Records for this exercise:

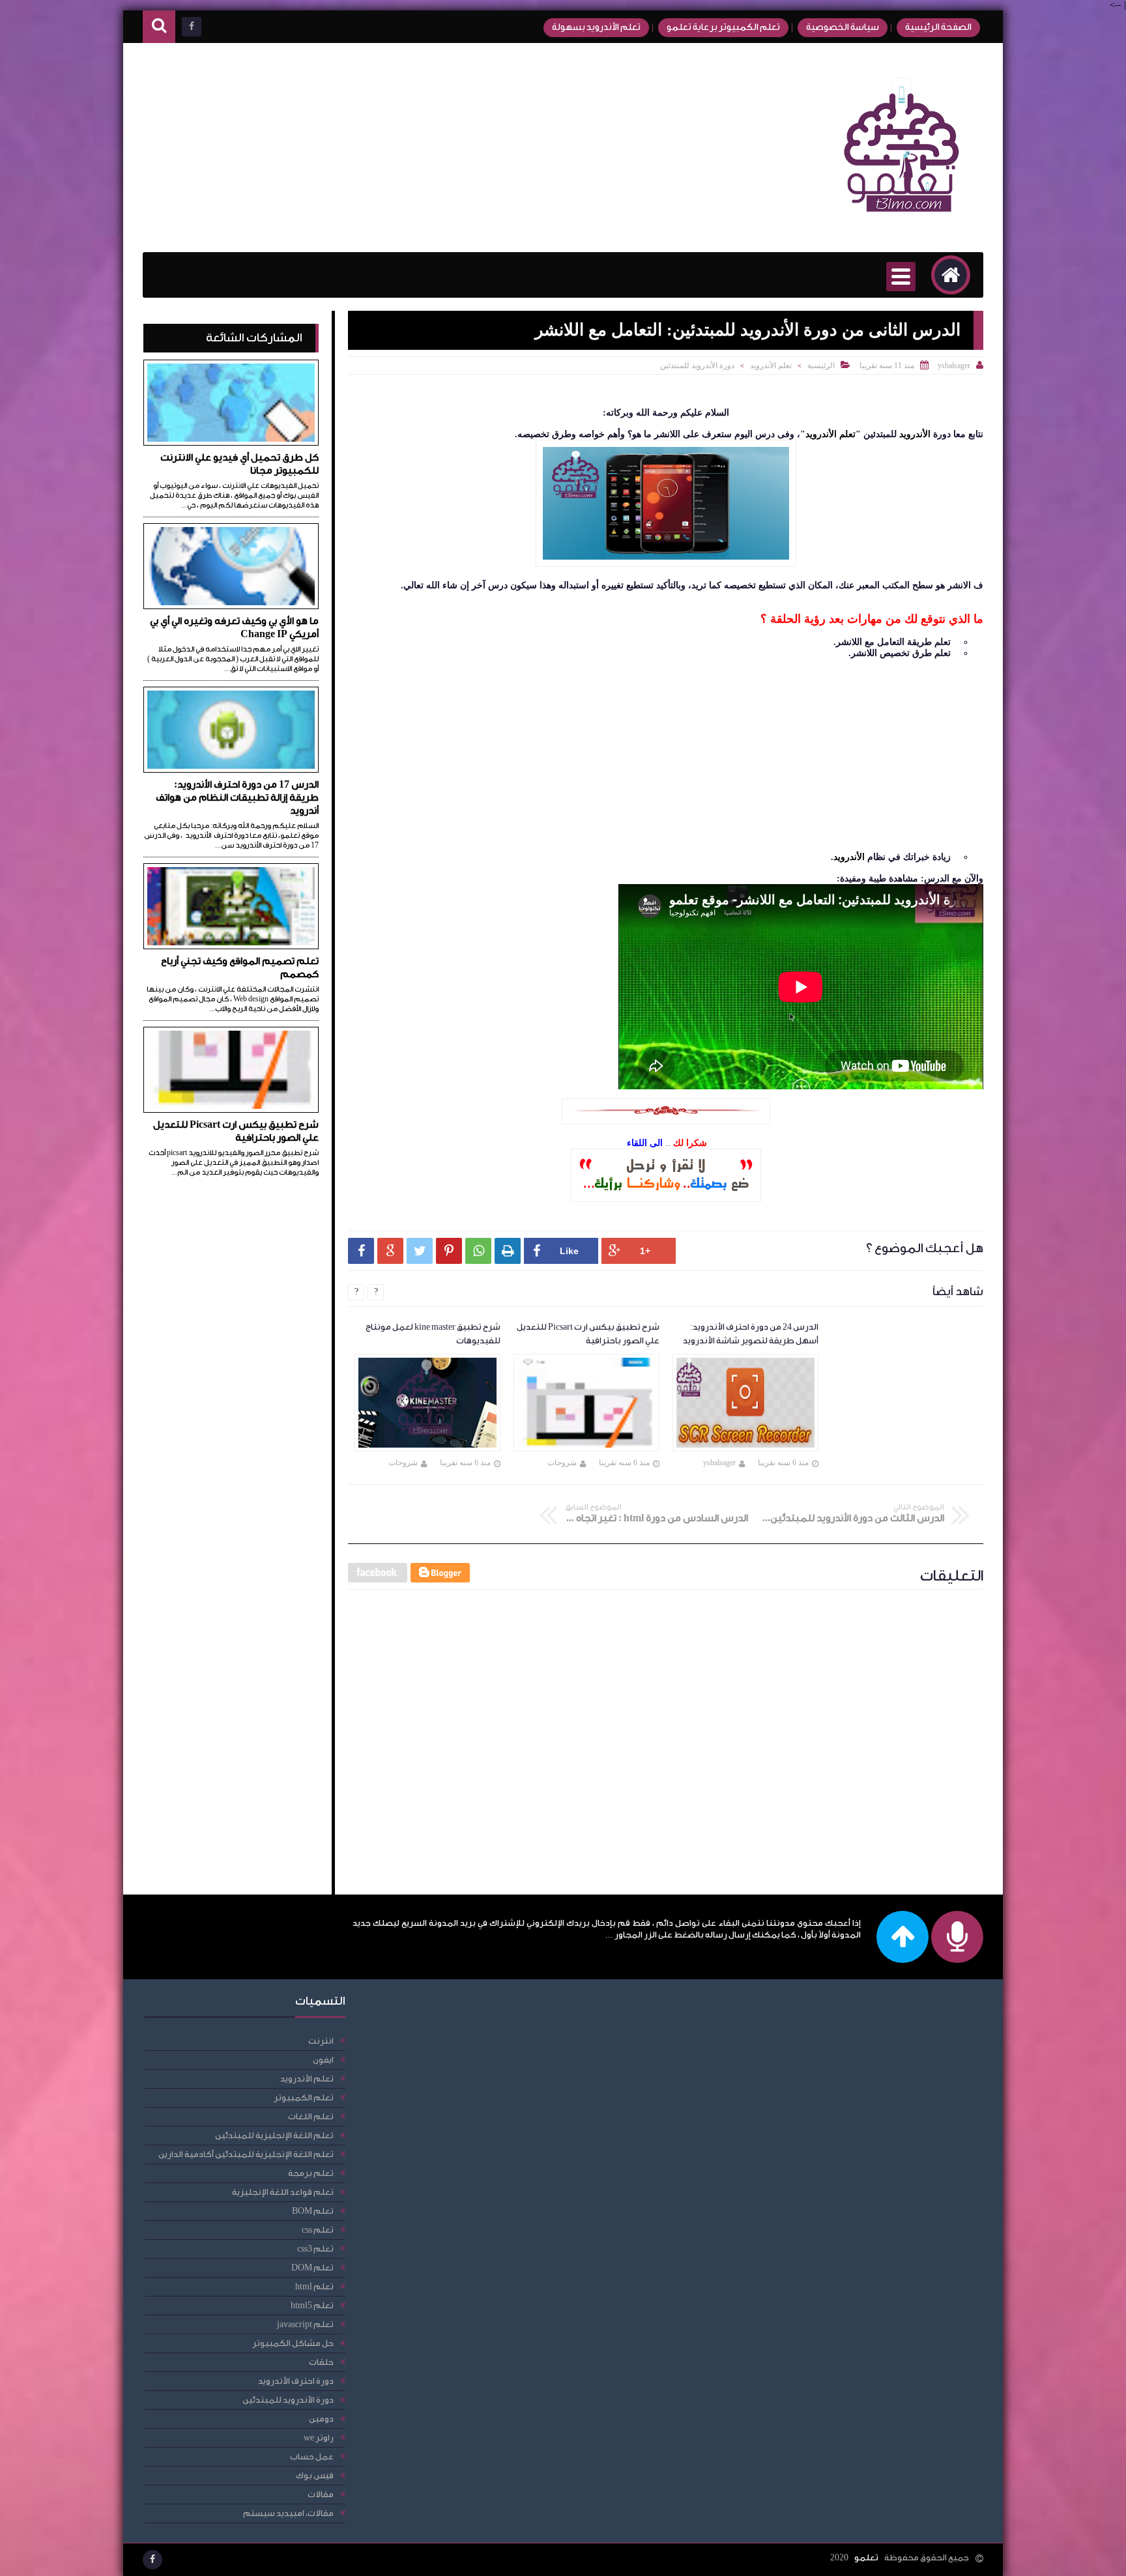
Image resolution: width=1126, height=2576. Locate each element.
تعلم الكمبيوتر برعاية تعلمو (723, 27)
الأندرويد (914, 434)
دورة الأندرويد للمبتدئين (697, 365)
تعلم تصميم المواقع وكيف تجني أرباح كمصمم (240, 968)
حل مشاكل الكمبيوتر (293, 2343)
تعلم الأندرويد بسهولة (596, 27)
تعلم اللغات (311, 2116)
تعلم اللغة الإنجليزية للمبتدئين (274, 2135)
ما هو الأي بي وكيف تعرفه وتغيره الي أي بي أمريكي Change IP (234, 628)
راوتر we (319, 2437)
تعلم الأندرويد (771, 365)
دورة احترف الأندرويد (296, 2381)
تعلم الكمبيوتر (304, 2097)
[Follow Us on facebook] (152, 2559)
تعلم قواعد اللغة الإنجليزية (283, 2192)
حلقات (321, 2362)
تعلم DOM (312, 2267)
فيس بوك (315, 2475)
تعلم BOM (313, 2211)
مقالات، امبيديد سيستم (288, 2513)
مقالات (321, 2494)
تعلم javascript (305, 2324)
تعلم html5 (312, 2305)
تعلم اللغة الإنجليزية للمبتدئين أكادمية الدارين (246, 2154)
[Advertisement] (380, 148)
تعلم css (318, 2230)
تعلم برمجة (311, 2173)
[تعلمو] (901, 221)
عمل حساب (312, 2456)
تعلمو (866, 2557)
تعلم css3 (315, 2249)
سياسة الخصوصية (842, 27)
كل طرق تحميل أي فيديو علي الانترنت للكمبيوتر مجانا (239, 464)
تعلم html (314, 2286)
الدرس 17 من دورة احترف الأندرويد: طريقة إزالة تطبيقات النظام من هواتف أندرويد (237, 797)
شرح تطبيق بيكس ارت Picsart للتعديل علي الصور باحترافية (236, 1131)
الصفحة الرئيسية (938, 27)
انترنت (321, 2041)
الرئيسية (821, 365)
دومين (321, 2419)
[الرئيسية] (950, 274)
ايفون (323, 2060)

--

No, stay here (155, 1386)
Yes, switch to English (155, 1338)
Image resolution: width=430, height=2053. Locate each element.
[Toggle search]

---

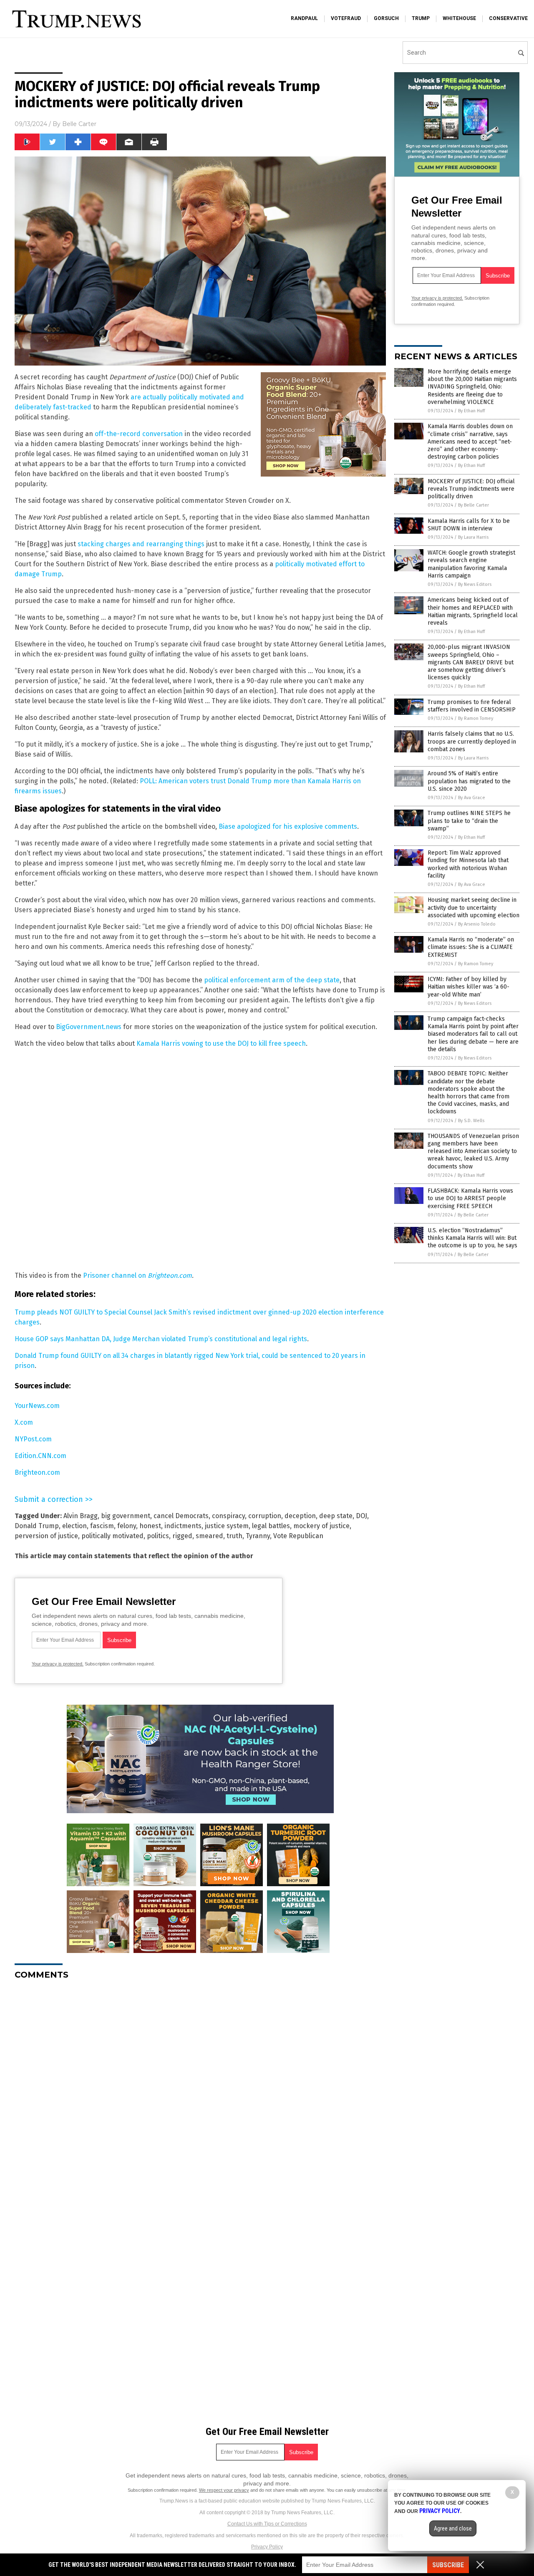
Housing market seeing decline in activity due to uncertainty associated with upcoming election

About this task:
Out of the entries, report each line that contains the word "الأندرويد".

Output for this exercise:
الأندرويد (914, 434)
دورة الأندرويد للمبتدئين (697, 365)
تعلم الأندرويد بسهولة (596, 27)
تعلم الأندرويد (771, 365)
دورة احترف الأندرويد (296, 2381)
الدرس 17 من دورة احترف الأندرويد: طريقة إزالة تطبيقات النظام من هواتف أندرويد (237, 797)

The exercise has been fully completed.